Agreed (well, except for a nitpick that post-Chinchilla versions of scaling laws also make predictions for scaling data and parameter count separately, including in overtraining regions): overtraining during distillation seems like the obvious approach, using a lot of data (possibly much of it synthetic, which would let you avoid issues like memorization of PII and copyright) rather than many epochs, in order to minimize memorization. Using distillation also effectively increases the size of your distillation training set for scaling laws, since the trainee model now gets more data per example: not just the tokens in the correct answer, but their logits and those of all the top alternative tokens according to the larger trainer model.
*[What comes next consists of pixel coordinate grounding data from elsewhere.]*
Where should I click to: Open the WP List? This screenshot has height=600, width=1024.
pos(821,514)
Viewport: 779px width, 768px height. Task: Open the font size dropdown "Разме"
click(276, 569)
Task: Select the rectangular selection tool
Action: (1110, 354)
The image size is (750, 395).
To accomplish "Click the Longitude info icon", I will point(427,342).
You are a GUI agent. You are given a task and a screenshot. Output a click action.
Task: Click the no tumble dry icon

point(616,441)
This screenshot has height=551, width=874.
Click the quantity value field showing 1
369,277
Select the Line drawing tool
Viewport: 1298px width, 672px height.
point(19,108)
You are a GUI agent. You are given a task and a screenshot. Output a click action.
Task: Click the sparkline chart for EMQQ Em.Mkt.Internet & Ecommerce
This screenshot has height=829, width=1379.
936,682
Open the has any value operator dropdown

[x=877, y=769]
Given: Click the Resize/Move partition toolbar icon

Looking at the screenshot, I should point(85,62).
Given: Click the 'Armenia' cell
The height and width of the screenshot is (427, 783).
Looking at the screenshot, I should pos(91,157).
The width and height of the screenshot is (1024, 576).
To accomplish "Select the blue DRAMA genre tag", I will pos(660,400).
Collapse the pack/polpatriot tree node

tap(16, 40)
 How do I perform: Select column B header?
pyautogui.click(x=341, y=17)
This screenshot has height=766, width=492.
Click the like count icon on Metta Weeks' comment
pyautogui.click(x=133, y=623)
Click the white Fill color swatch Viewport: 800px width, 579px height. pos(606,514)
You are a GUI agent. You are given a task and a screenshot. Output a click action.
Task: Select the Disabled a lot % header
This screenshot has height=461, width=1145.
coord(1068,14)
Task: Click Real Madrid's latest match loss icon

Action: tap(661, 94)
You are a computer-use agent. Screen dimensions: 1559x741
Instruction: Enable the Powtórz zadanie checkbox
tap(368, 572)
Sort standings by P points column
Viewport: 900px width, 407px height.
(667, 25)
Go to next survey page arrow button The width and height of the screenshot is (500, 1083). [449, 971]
So each document in the distillation training set becomes worth several times as much.
What assumptions is this making about scaling laws for these benchmarks? I wouldn’t know how to convert laws for losses into these kind of fuzzy benchmarks.
I was simply looking at the average across bar charts of the improvement step size between Nano 1 at 1.8B and Nano 2 at 3.25B parameter count, a factor of ~2 in parameter count. The step size up to Pro is about twice that, then from Pro up to Ultra about the same as Nano 1 to Nano 2, each again averaged across bar chats. Assuming only that the scaling law is a power law, i.e a straight line on a log-linear graph, as they always are (well, unless you use a screwy nonlinear scoring scheme), that would mean that Pro’s parameter count was around 22=4 times that of Nano 2, which is ~13B, and Ultra was another doubling again at ~26B. Those numbers are obviously wrong, so this is not a simple log-linear chart of something that just scales with a power law from parameter count. And I’m sure they wouldn’t have published it if it was.